Il Macquaire Dictionary, il parente australiano dell'Oxford Dictionary, ha scelto invece fake news, che ha prevalso in finale su enby (persona che non si identifica né con una femmina né con un maschio) e halal-snack pack (un panino contenente patate, formaggio gratinanto e carne halal). La definizione di fake news data dal Macquire Dictionary recita "disinformation and hoaxes published on websites for political puroposes or to drive web traffic, the incorrect informartion being passed along by social media".
Pochi giorni dopo l'insediamento di Trump alla Casa Bianca, la portavoce del neo presidente ha coniato poi l'espressione alternative facts, fatti alternativi.

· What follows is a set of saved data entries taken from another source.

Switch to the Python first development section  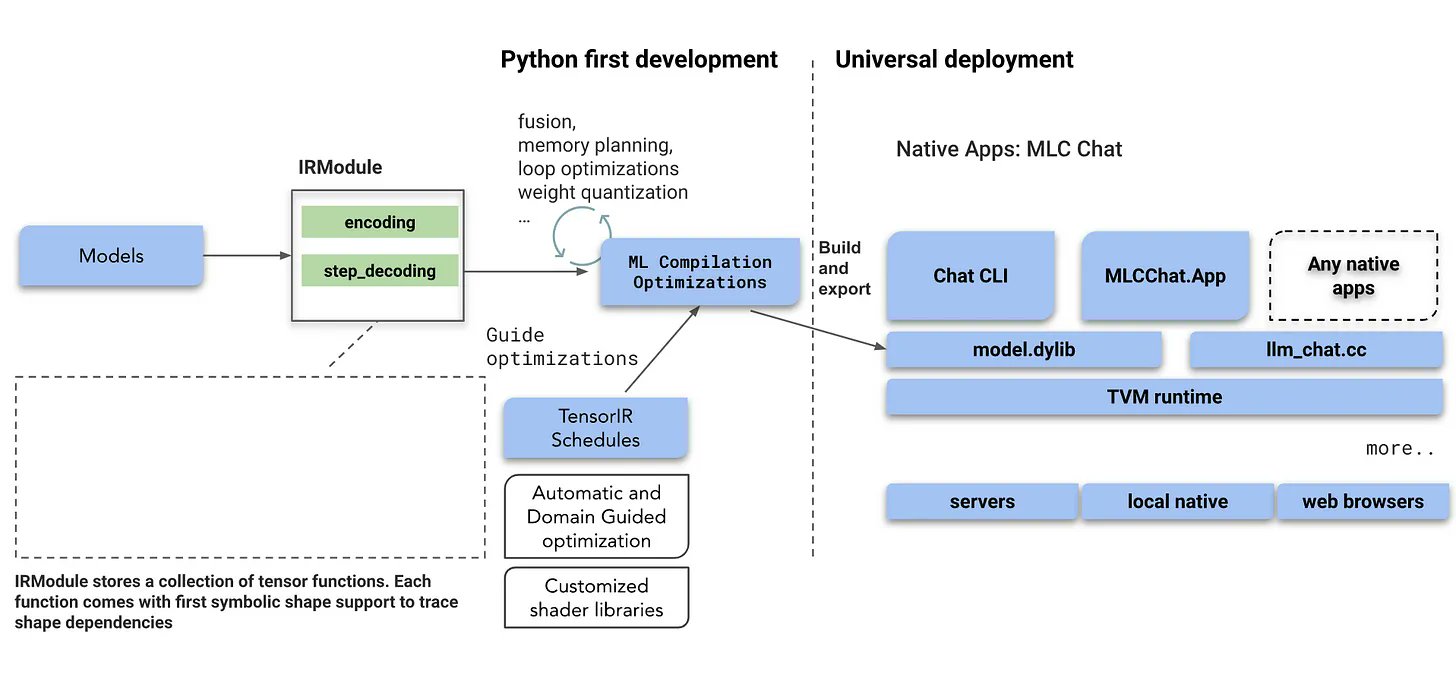pyautogui.click(x=639, y=59)
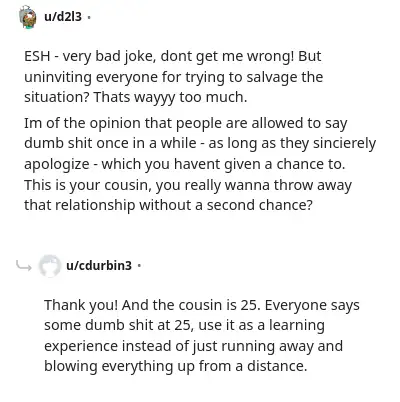This screenshot has width=400, height=402.
Task: Open u/d2l3's profile avatar
Action: click(x=28, y=17)
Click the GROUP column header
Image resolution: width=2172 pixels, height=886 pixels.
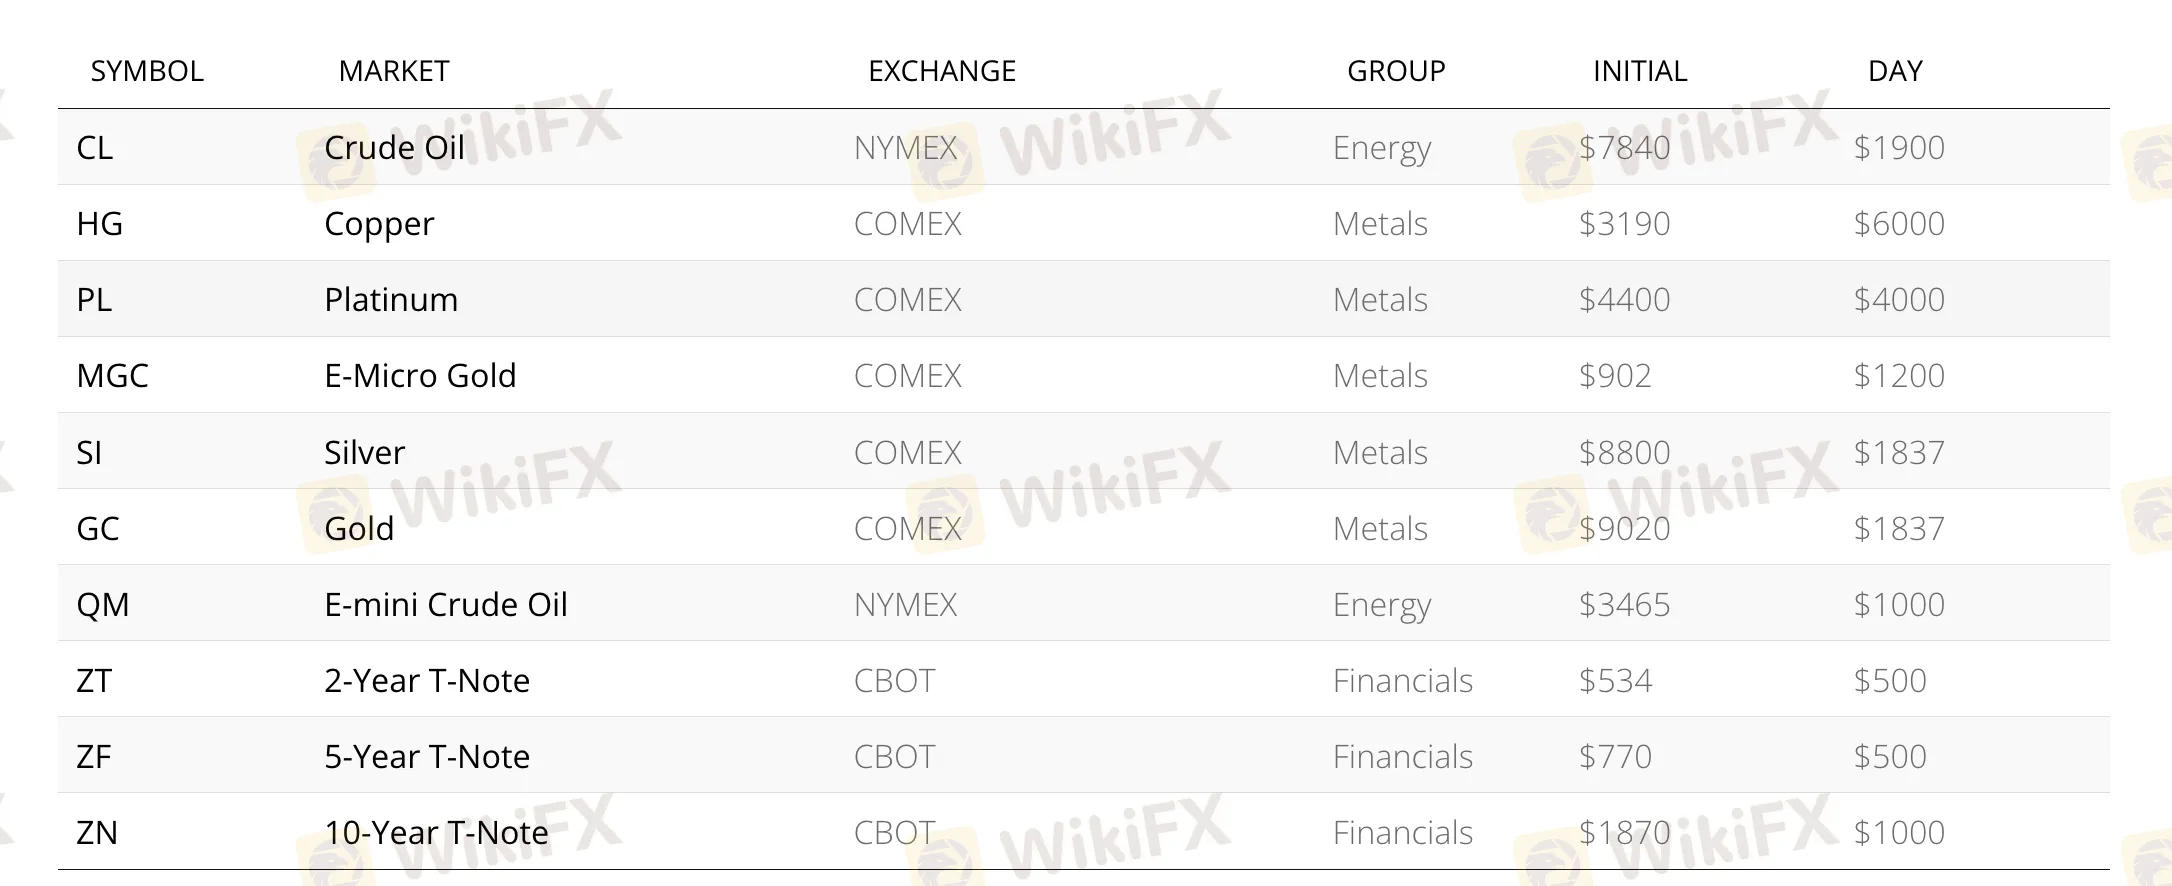(x=1396, y=71)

Insomma che si chiamino bufale, fake-news o fatti alternativi, è chiaro che questi termini rappresentano un fenomeno rilevante per il momento storico che stiamo vivendo, sintomi di una metamorfosi del concetto stesso di "informazione".
Il sondaggio di Channel 4
Non meraviglia quindi che i primi a interrogarsi riguardo a questo fenomeno siano stati proprio i produttori di informazioni. A gennaio l'emittente televisiva inglese Channel 4 ha commissionato alla società Yougov, specializzata in ricerche di mercato, un sondaggio per misurare la capacità dei cittadini britannici di riconoscere notizie vere da notizie false. Yougov ha proposto a 1684 adulti sei notizie chiedendogli di decidere se fossero vere o false. Tre delle sei notizie erano autentiche, mentre le altre tre erano inventate. Eccole.
Come ve la siete cavata? Gli inglesi non benissimo: solo il 4% degli intervistati è stato in grado di identificare tutte le fake news e, cosa più preoccupante, quasi metà dei partecipanti ha creduto che almeno una delle notizie false fosse vera.

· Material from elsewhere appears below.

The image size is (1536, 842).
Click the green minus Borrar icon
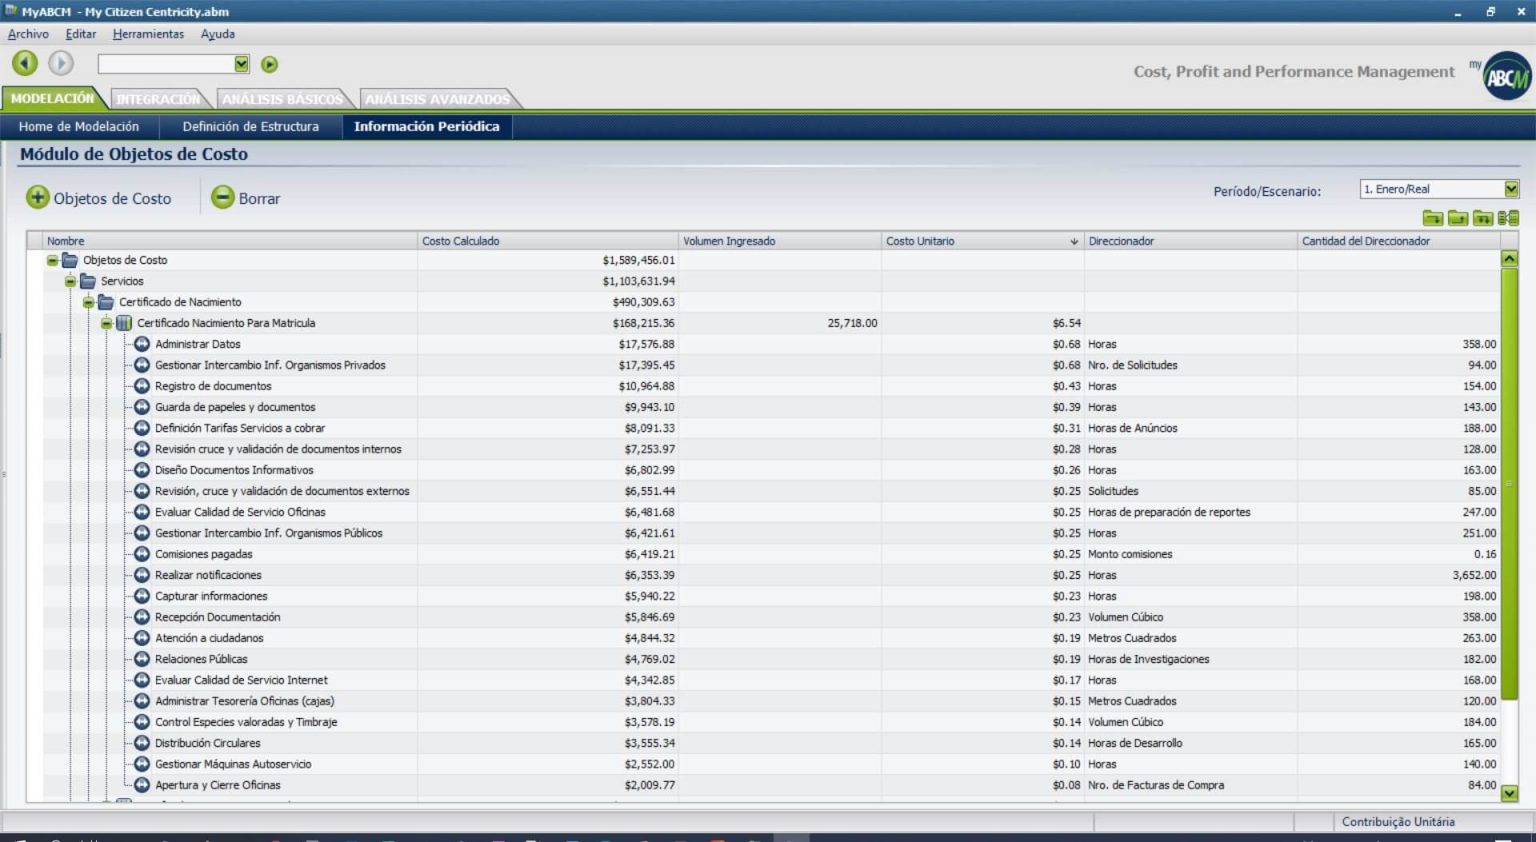pyautogui.click(x=222, y=197)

Il sondaggio di YouGov si è concentrato anche sulla definizione di fake news. Cosa intendono le persone quando utilizzano questo termine? I significati che gli attribuiamo nelle conversazioni quotidiane sono numerosi e denunciano la complessità di una questione che ancora è difficile da comprendere.

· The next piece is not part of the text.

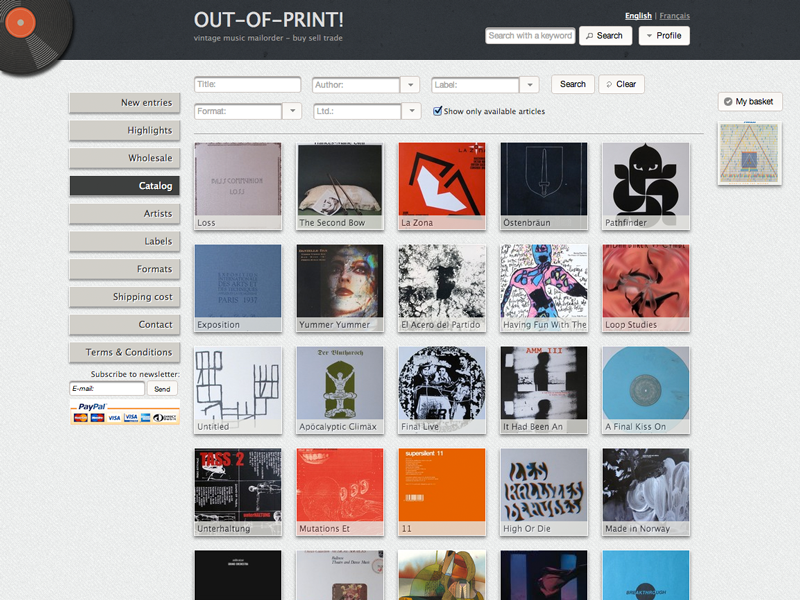The height and width of the screenshot is (600, 800).
Task: Open Shipping cost page
Action: [x=124, y=297]
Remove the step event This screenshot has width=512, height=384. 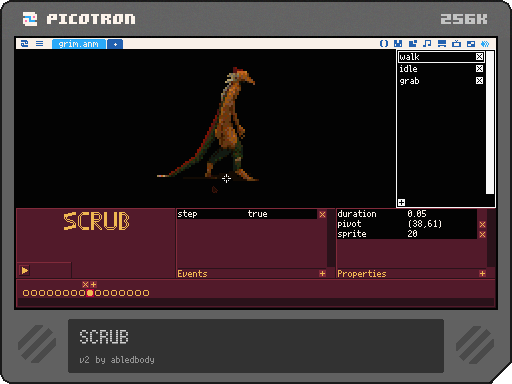pos(322,214)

In un articolo apparso sul magazine First Draft News, la giornalista Claire Warldle ha provato a distinguere i diversi tipi di fake news, basando la sua analisi su tre elementi fondamentali: il tipo di contenuto che viene confezionato e condiviso, le motivazioni di chi lo confeziona e i canali su cui viene diffuso. Il risultato della Wardle, anche se solo provvisorio, è molto interessante. Prima di tutto identifica contenuti a diverso grado di falsificazione: dai messaggi di satira, che possono essere maleinterpretati ma che non sono stati preparati per ingannare, alle informazioni vere ma date in un contesto diverso da quello originale, fino ai casi in cui la storia è stata inventata di sana pianta magari per riscuotere consensi politici. Il secondo punto importante sollevato della giornalista newyorkese riguarda il ruolo dei social media. Se prima le informazioni false di una campagna di propaganda venivano diffuse da un singolo emittente verso molti utenti, oggi ciascuno di noi può diventare un potenziale ripetitore di messaggi falsi, magari perché sono stati condivisi, per errore, da una persona di cui ci fidiamo.
Il ruolo dei social media
Il ruolo dei social media nel mercato dell'informazione, di cui Scienza in rete si è occupata in un recente articolo, è stato misurato da uno studio del Pew Research Center svolto in collaborazione con la John S. and James L. Knight Foundation e pubblicato a maggio del 2016.
Delle oltre 4000 persone (statunitensi di età superiore ai 18 anni) sottoposte al sondaggio, il 62% ha affermato di informarsi sui social network, il 13% in più di quanto rilevato da uno studio analogo condotto nel 2012.
A farla da padrone è Facebook. Degli intervistati in possesso di un account Facebook, due terzi ha dichiarato di informarsi sulla piattaforma di social networking. Se si considera che il 67% degli adulti in USA possiede un account Facebook, si giunge alla conclusione che circa il 44% della popolazione americana acquisisce informazioni da questo canale.
E i più giovani?
Ancora dagli Stati Uniti arriva la notizia che l'età media alla quale i ragazzi entrano in possesso del primo smartphone è di 10,3 anni, e che il 50% dei ragazzi apre un account su un social media entro i 12 anni.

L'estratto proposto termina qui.